After several moments, she clears her throat. “That’s right.”

However, Geo interjects, “There is only one who can equal him.” I look up at Geo, who is still wearing the paramedic’s hat. “When Arek was young, a man named Alfonzo Geretzima, leader of the Umbramanes—”

Sassi interrupts while staring through the dark window, her voice a deep rumble. “Umbramanes means the Shadow Ghosts. They’ll take your life before you know they’re there.”

Geo continues, “Just like Gyre saw something in me that he could refine, Alfonzo has spent his life searching for those Velieri who can join the Umbramanes. Every Velieri begins training when they’re young—beyond their school studies and just like football players are drafted, Velieri can be chosen for something specific if they exhibit certain characteristics. At one time Alfonzo found two who he knew were destined to be a part of the Ghosts. He didn’t like the idea that they were siblings, too many things could go wrong there, but he decided to take Arek and Navin anyway. Yet both would be a disappointment. One would eventually be excommunicated, and the other . . . the other chose a woman.”

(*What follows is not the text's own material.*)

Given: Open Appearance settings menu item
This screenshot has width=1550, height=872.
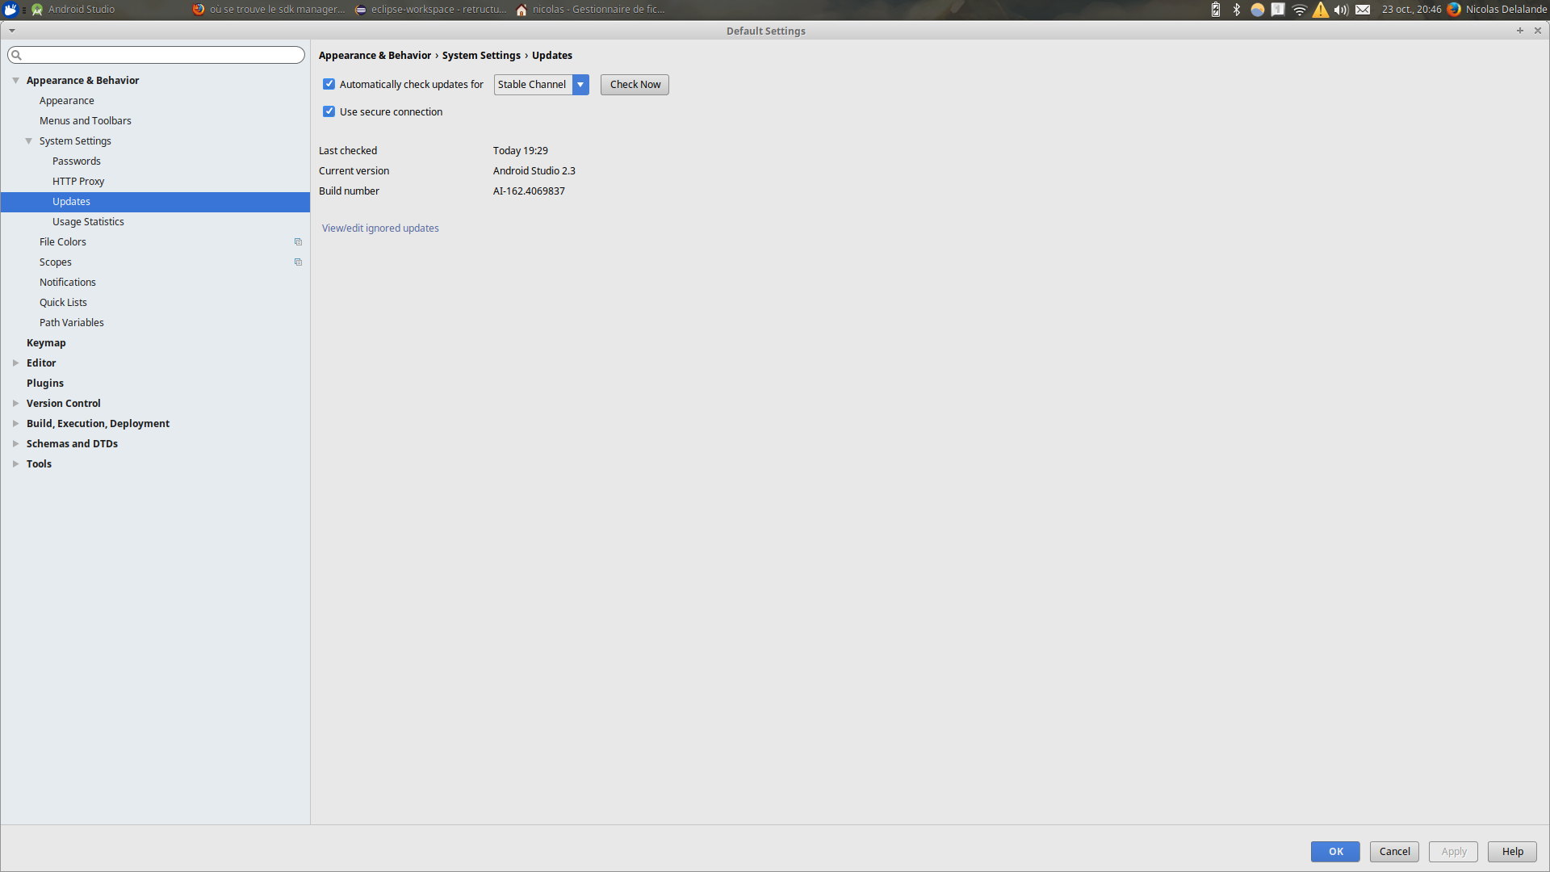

Peter, who kept silent much of the time, his face black from soot, said, “The Umbramanes aren’t allowed to live normal lives. They are to live like ghosts . . . invisible to the world around them. And Arek is one of the best, Willow. Alfonzo made sure of that.”

The lights of the airport are getting closer through my window. “He left Alfonzo for me?”

Kilon grins, “From a man’s perspective, there isn’t any other choice.”

Several minutes later, the stairs descend from the jet. Briston and Mak are the first to reach us, while I can see Beckah searching the group. When she is close, she is the first to ask, “Arek?”

“Left behind,” Sassi says with resolve, just before she disappears in the jet clearly upset by her necessary choice.

\/\/\/

It’s been several days since Arek has been gone. It feels wrong to stop at a hotel while he is still missing, but Sassi and Briston decide it best to hide within the safety of a Velieri hotel. We have traveled so long and far that I don’t know what city we are in.

A chubby, balding doorman with a kind smile steps aside, pulling the heavy glass open. “Welcome back, Mr. and Mrs. Pierne.” The man with chubby cheeks and a bulbous nose then notices me between them, and his eyes grow wide. “Welcome back, Mrs. Rykor.” I didn’t know what to say to his obvious familiarity. How many times had Remy heard that in her life . . . Mrs. Rykor?

“Thanks, Joe,” Kilon says as we step into the grand foyer of the hotel.

Large swooping scallops have been carved out of the ceiling, reminding me of cardboard egg crates, however these are in a natural wood with walls that are charcoal gray.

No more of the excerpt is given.